• _抜粋本文_
^^^^^^^^^^^^^^^^

郵政民営化法が、ばたばたと改正に進んでいるようです。民主党連立政権発足以来政権の懸案でしたが、ここにきて公明党が、続いて自民党が妥協したため、あっという間の改正です。明12日には衆議院で可決するといいう話になっています。
昨日は、プライムニュースで特集『郵政民営化見直し法案 経営悪化と利便性は?』(前編、後編)で取り上げられました。私の知りたいところは、『今回の法改正で、ゆうちょ銀行はどのような銀行になるのか。その修正は、日本の金融界にとって好ましい方向なのか。』という点です。
しかし、発言者のうちで民主党(大塚耕平氏)と自民党(林芳正氏)は法改正を推進する側です。唯一批判する側の発言者は前郵政民営化委員会委員(野村修也氏)ですが、残念ながら弁護士だということで、金融や銀行業の専門家ではなく、私が知りたいポイントについての突っ込みが不十分でした。
ネットニュースでも、今回の郵政民営化法改正についての詳細がなかなか報道されていません。そこで、取り敢えずは法律の条文をチェックすることとしました。
この記事の後半に、以下の3点について関係する条文をアップしています。
【郵政民営化法等の一部を改正する等の法律案】
【銀行法】
【(改正前)郵政民営化法】
現行法については、法令データ提供システムで法令名に「郵政民営化法」とインプットすることにより閲覧できます。一方、今回の法改正の内容については、例えば、衆議院の第180回国会 議案の一覧から閲覧できます。
改正法案は、例えば『○○条の「△△」を「□□」に改める』のような文章で、これでは内容が理解できません。そこで、法律の条文を改正法に書き換えました。今回改正があった条文の部分を太字として区別しています。
2009年10月、このブログの「ゆうちょ銀行とはどんな銀行か」という記事で検討したことがあります。
そこでも書いたように、民営化法98条1項によると、ゆうちょ銀行は銀行法で規定する「銀行」とみなされているのですね。「みなし銀行」ですか。ただし、普通の銀行であれば銀行法によって厳しく規制され、所定の条件を満たさなければ銀行として認められません。それに対してゆうちょ銀行は、民営化法98条1項のみによって銀行として認められました。そのため、普通の銀行とは異なる条件が付されています。
現行の(改正前)民営化法によると、第7条2項で『日本郵政株式会社が保有する郵便貯金銀行及び郵便保険会社の株式は、移行期間(平成十九年十月一日から平成二十九年九月三十日までの期間)中に、その全部を処分するものとする。』として、移行期間内に完全民営化することが義務化されています。さらに、この移行期間中については、銀行法で規定された銀行の業務範囲のうち、
一号の中の 外貨預金の受入れ
二号 資金の貸付け又は手形の割引
については、
(1) 内閣総理大臣の承認を受けなければならない(98条2項1号)

^^^^^^^^^^^^^^^^

• _データ抜粋_
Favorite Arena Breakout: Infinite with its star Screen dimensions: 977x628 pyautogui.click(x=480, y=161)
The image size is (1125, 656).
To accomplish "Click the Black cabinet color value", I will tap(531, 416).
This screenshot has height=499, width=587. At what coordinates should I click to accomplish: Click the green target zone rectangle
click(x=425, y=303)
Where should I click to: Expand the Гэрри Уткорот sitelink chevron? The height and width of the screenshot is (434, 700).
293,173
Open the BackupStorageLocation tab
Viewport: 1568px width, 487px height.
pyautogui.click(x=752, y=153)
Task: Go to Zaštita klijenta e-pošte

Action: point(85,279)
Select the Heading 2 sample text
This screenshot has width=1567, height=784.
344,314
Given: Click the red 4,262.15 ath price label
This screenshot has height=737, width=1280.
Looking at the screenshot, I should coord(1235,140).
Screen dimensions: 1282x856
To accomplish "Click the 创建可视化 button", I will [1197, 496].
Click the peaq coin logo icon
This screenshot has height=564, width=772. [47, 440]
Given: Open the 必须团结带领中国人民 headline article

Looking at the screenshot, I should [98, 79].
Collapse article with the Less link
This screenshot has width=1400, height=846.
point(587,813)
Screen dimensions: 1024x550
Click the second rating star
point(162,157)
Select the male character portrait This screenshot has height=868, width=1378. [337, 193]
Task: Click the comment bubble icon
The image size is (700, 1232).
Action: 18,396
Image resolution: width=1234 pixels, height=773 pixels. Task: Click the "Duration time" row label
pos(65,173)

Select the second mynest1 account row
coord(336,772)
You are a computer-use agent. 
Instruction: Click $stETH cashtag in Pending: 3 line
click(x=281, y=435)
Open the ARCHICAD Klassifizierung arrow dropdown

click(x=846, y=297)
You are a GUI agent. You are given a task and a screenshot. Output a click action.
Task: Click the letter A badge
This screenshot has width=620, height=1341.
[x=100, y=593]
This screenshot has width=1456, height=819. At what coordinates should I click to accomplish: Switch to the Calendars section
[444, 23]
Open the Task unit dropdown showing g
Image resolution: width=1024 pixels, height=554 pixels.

^^^^^^^^^^^^^^^^

• _作業指示_
郵政民営化法の改正についての文章を、三文で要約してください。

• _解答_
郵政民営化法の改正は、公明党と続いて自民党が妥協したことで急速に進み、12日には衆議院で可決される見込みとされています。筆者は今回の改正でゆうちょ銀行がどのような銀行になるのかを知りたいものの、テレビの特集でもネットニュースでも詳細が十分に得られなかったため、法律の条文を確認することにしました。ゆうちょ銀行は民営化法98条1項によって銀行法上の「銀行」とみなされており、改正前の同法では移行期間内の完全民営化が義務づけられ、その期間中の外貨預金の受入れや資金の貸付けなどには内閣総理大臣の承認が必要とされています。